I’m looking to get good wifi 5Ghz coverage in all rooms 1-6 as well as main busy areas (living & kitchen) and to have seamless roaming.


I’m looking for suggestions for best placement for the APs. I’ve sketched some positions (A-E) but using Unifi planner it shows some black spots in the rooms for 5Ghz spread (especially for Room 2)


Also the distance between C & D is about 15 feet, would that give problem with interference?


I don’t mind putting an AP for each room of that is necessary.
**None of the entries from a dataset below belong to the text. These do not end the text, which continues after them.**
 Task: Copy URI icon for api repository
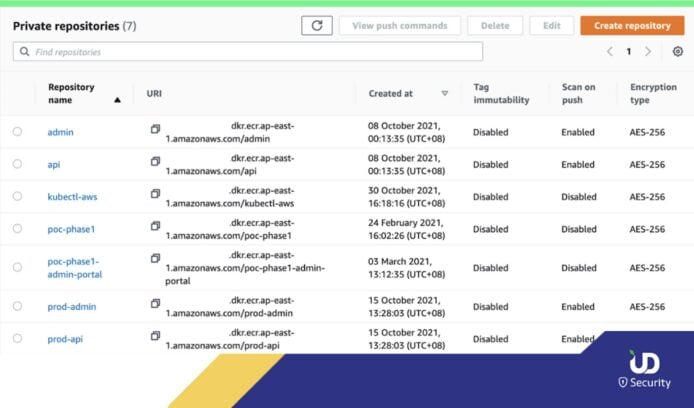point(155,161)
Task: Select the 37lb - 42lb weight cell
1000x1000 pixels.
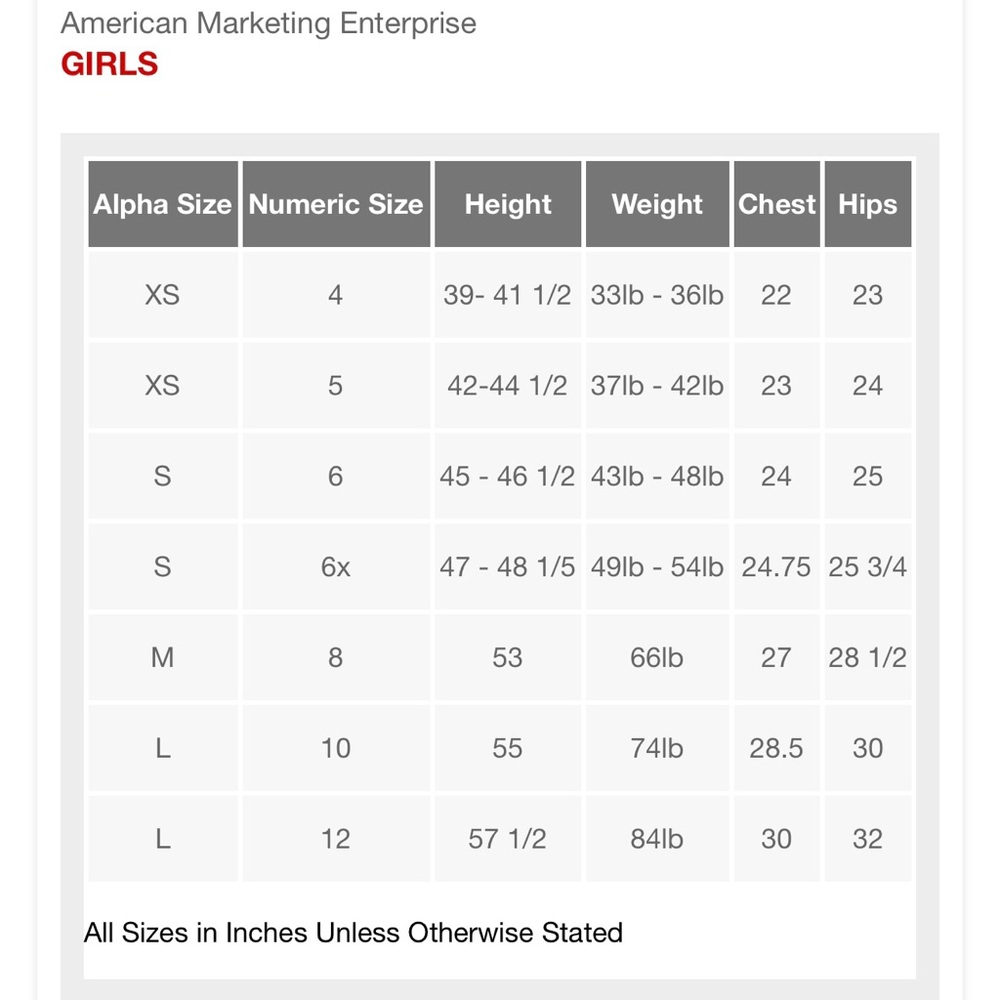Action: (657, 385)
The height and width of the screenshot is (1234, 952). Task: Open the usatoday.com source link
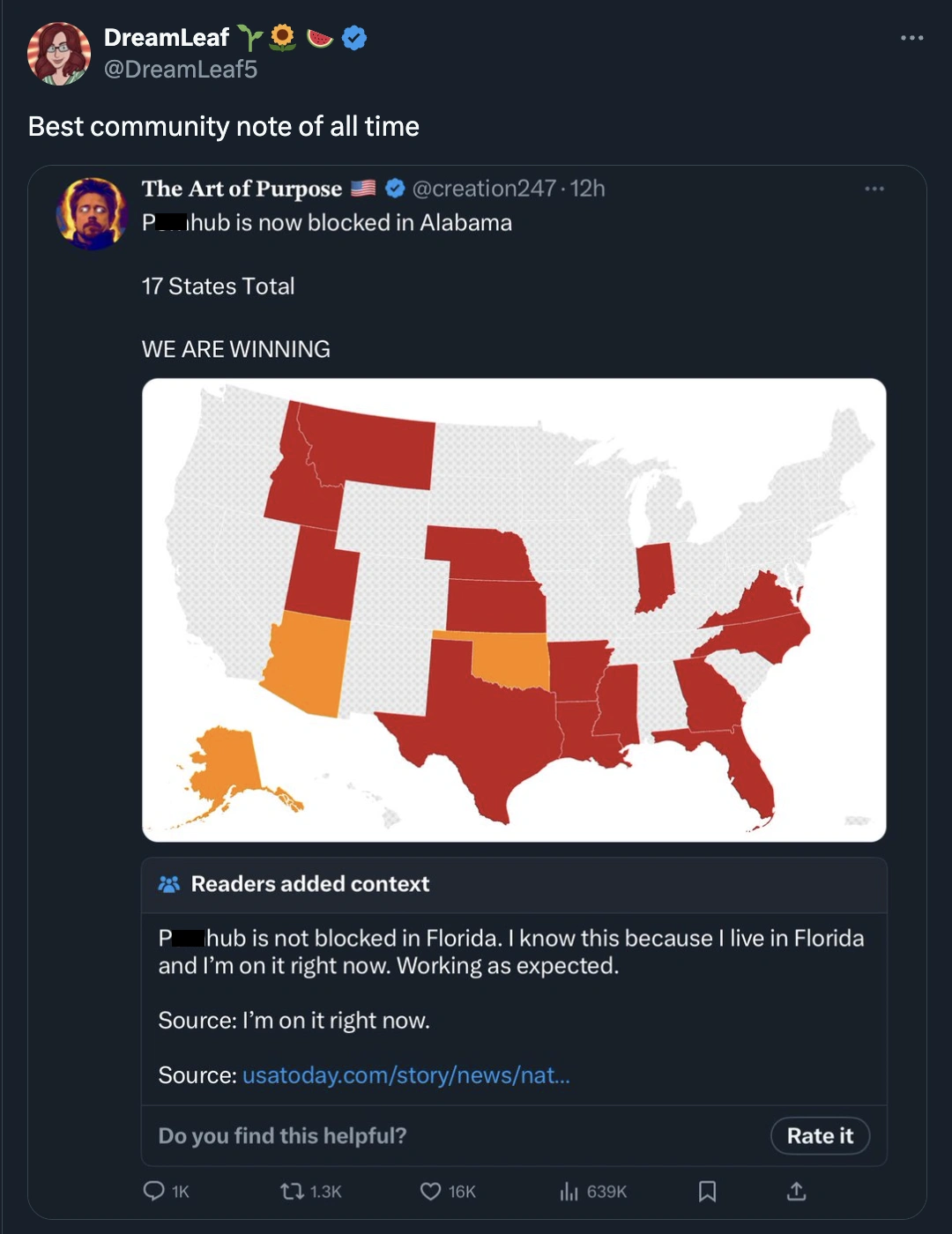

I know this is going to be best guess but I’m trying to avoid having to retrofit the cables for the APs after the renovation is completed.


Many thanks
 

mickevh

Distinguished Member
I would prefer to place C & D close to the party walls of rooms 2/3 and 4/5 (even if they are ceiling mounted.) That way the transmissions are firing more perpendicular through the structures rather than at acute angles which means they have to shoot through less material. Take your pick as to which rooms get line of sight - generally one favours the rooms with most users in them.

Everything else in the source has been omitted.